So, I use namely special structures hfsplus_journal_info_block and
hfsplus_journal_header for accessing to journal and replaying of it.

As far as I can see, the Netgear's code has many issues:
(1) It doesn't work for the case of 8KB - 64KB block size;
(2) I suspect that it implements journal wrapping incorrectly;
(3) It doesn't take into account that block list can be placed in
several file system blocks;
(4) It doesn't check validity of transaction sequence numbers, blocks'
checksums and so on.

> I'll try to spend some time reading your patches and maybe even try them out. Will write again. 
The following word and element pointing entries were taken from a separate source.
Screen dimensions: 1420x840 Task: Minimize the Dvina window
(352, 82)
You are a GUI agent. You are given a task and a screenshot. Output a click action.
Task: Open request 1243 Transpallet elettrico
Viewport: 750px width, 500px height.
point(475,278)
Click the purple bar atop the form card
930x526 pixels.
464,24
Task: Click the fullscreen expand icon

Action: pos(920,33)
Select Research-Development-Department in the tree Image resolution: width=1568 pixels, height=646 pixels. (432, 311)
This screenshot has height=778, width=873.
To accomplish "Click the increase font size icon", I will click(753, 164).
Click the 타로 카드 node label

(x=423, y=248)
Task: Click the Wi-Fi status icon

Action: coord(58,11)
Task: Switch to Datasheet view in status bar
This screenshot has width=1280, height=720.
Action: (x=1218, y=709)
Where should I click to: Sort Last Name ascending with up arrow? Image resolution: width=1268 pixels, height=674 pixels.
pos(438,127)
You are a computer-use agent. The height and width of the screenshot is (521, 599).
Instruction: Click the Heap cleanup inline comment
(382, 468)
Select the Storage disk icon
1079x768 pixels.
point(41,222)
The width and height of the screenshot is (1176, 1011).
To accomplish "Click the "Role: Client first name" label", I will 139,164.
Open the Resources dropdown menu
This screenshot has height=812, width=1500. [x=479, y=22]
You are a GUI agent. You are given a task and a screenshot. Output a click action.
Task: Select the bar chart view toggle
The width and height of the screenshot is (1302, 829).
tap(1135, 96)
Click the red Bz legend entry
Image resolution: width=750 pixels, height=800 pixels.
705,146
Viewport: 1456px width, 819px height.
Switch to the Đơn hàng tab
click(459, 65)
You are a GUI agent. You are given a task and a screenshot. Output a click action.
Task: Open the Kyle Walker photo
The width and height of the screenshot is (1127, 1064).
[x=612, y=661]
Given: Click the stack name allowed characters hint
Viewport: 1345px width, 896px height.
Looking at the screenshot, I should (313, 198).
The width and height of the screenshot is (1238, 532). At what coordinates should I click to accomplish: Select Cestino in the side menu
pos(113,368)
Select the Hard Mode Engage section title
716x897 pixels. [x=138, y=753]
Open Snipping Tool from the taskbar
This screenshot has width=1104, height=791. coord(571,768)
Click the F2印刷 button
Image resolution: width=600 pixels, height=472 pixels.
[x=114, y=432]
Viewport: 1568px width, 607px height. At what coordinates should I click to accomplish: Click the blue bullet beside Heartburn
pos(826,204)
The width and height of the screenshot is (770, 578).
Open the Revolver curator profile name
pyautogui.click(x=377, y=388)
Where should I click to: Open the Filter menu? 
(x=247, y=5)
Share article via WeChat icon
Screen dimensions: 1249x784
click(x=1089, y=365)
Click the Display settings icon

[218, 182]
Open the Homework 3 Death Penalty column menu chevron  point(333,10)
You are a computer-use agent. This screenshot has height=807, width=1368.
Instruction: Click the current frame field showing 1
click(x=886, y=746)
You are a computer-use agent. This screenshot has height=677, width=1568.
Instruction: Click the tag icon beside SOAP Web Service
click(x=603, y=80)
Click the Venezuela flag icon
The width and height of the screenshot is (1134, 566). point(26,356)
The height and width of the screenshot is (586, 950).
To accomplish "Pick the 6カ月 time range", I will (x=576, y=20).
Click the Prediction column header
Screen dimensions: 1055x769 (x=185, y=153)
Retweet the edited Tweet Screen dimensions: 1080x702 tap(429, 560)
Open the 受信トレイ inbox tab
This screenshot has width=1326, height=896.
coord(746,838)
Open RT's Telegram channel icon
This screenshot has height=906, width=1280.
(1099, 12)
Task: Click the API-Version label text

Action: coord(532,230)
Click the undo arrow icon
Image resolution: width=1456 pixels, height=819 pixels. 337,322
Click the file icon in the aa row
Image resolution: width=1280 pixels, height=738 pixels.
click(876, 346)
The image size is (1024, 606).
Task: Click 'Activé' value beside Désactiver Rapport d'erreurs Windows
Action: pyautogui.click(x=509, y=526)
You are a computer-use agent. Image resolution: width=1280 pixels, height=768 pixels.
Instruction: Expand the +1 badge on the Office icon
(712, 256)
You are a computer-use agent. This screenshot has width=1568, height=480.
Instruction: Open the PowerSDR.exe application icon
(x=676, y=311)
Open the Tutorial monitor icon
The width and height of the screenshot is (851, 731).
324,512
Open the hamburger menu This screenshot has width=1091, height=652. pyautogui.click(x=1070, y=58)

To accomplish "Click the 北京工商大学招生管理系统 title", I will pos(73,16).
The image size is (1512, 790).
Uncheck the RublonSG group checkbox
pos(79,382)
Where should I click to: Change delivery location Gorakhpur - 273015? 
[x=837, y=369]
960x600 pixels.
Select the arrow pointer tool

If you have opportunity for testing journal replay patch set then it
will be great. I have tested this implementation on different volume's
states that it was created under Mac OS X "Tiger" and "Snow Leopard".
And it is necessary testing for volumes that it is created under Mac OS
X "Lion". I don't expect that it will some troubles with journal
replaying for the case of HFS+ volumes are created under "Lion". But,
anyway, independent testing is good idea always.

Thanks,
Vyacheslav Dubeyko.

^ permalink raw reply	[flat|nested] 5+ messages in thread

* Re: [PATCH 00/14] hfsplus: introduce journal replay functionality
@ 2014-01-19  1:50 Hin-Tak Leung
  2014-01-20  7:54 ` Vyacheslav Dubeyko
  0 siblings, 1 reply; 5+ messages in thread
From: Hin-Tak Leung @ 2014-01-19  1:50 UTC (permalink / raw)
  To: slava; +Cc: Andrew Morton, Linux FS devel list

------------------------------
On Thu, Jan 9, 2014 06:12 GMT Vyacheslav Dubeyko wrote:

>Hi Hin-Tak,
>
>On Thu, 2013-12-26 at 14:26 -0800, Andrew Morton wrote:
>> On Thu, 26 Dec 2013 15:57:45 +0000 (GMT) Hin-Tak Leung <htl10@users.sourceforge.net> wrote:
>> 
>> > It is quite a co-incidence - I have also spent some hours in the last few days rebasing the netgear derived patch set bit-rotting in my hard disk. I have a quick diff and it seems that you have drawn some ideas but yours is largely an independent effort. Anyway, here are a few things from where I am. 
>> > 
>> > - It appears that you don't treat the special files (catalog, etc) special? netgear's does; but i think there is a mistake in that they don't consider them ever getting fragmented, so they were not journaling those files properly. 
>> > 
>> > - I am still nowhere near figuring out what's the issue with just runing du on one funny volume i have. The driver gets confused after a few du's but the disk always fsck clean. 
>> > 
>> > - I see I still have one out-standing patch not yet submitted - the one about folder counts on case-sensitive volumes. 
>> > 
>> > I'll try to spend some time reading your patches and maybe even try them out. Will write again. 
>> 
>> Thanks, useful!
>> 
>> Vyacheslav, I'll duck the patchset pending Hin-Tak's review.  Please
>> cc me on the later resend.
>
>How do you feel about the patchset? What opinion do you have? Could you
>share your opinion about patchset?

Tested-by: Hin-Tak Leung <htl10@users.sourceforge.net>

I have given the patch set a bit of light usage, and it fsck'ed clean afterwards.
So that's the minimum it should do.I also see that you have spent substantial
amount of effort in verifying and checking the validity and sanity of the journal
itself (which Netgear certainly didn't do). And thanks for the good work! That part
at least is very desirable and overdue and should land in the kernel soon.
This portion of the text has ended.